#### Problem requirements
Answer from the passage on Linux graphics drivers:
(a) What is ATI's plan for support of legacy cards?
(b) What does installing the closed NV driver force you to do?
(c) Which app's OpenCL implementation is described as severely lacking?

#### Passage
He's talking about on Linux. The old ATI Linux drivers were notoriously bad for years, and while they've gotten better since AMD bought them, they still fall short of nVidia's reliability and capability, regardless of the performance of the hardware itself. If you just want a graphics card to drive a monitor or two, AMD hardware is fine. If you want something that will do OpenGL or video playback well, you want nVidia, or at the very least Intel.
The open source drivers support the older cards. ATI's plan is to dump support for legacy cards on to the community driver when it's too much of a pain in thte ass to keep the code going in their closed driver.
Nothing has changed in a couple of years regarding the relative performance of the open source kernel drivers for NVidia and ATI cards and their closed source binary counterparts.
Given similar and modern hardware, the open source ATI driver is much better in several areas including general performance and ease of installation. I believe this is due to ATI publishing specs to a much greater extent, and I think they even have (had?) employee(s) dedicated to developing the OSS driver that ships w/the kernel. NV on the other hand, shows very clearly through their (in)actions that they do not give a shit about Linux, and the neuveau (sp?) driver is completely reverse engineered w/little to no help or interest from NV.
The closed binary drivers in terms of relative performance show the opposite with nVidia edging ATI out in terms of performance. But again, the ATI driver is a breeze to install where the NV driver installation is a bit quirky, for example forcing you to exit X to do the install. Not a big deal for most users, but probably a bit disconcerting for "newbies". Another thing that turned me off about the closed NV drivers in the past (don't know if this still holds) is that they would not install if you were running a Xen kernel, or if you were running VMware Workstation.
Another thing to keep in mind when selecting a card is GPU compute capabilities: cuda vs. OpenCL support. The level of support varies by both OS and program; some apps support one API but not the other. If your app supports OpenCL only, by all means go for the ATI card as they perform much better. If your app supports cuda only, or if the app happens to be Blender, then the only choice is NVidia because ATI cards cannot run the proprietary cuda API, and in the case of Blender, it's OpenCL implementation is severely lacking for various reasons regardless of operating system.
In the end, use your head and do your homework before deciding on a GPU, and ignore the troll headlines.
It's just too bad that both open source drivers are still nowhere close to matching their proprietery couterparts.

#### Stored records
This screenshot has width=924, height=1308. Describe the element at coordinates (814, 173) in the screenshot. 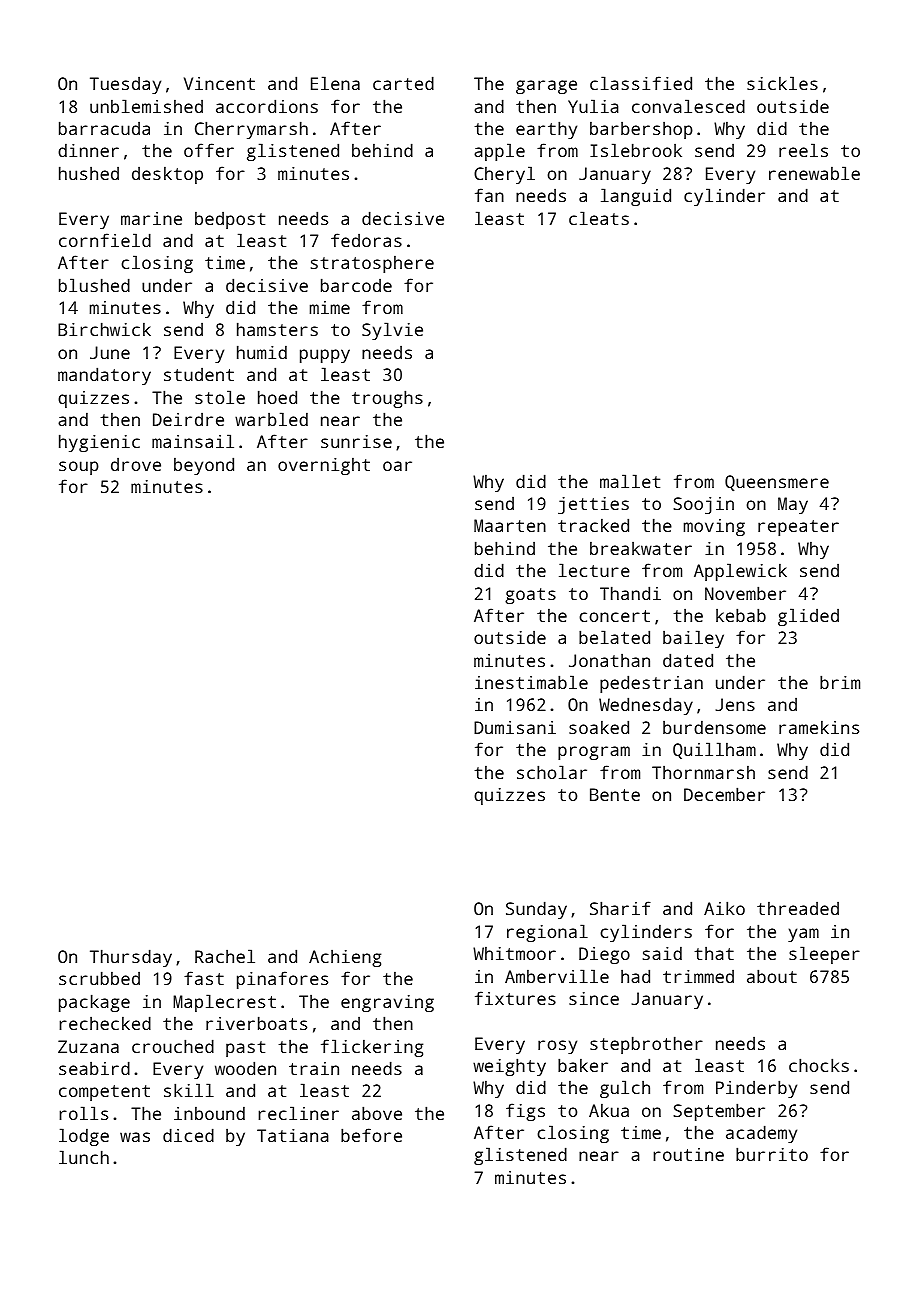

...

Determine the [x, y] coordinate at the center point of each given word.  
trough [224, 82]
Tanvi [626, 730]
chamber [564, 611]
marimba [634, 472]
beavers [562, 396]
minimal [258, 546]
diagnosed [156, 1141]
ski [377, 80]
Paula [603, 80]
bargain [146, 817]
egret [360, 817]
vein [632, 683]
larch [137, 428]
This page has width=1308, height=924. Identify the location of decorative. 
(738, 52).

#### Finished exercise
(a) To dump it onto the community driver when keeping the code going in their closed driver becomes too much of a pain.
(b) Exit X.
(c) Blender.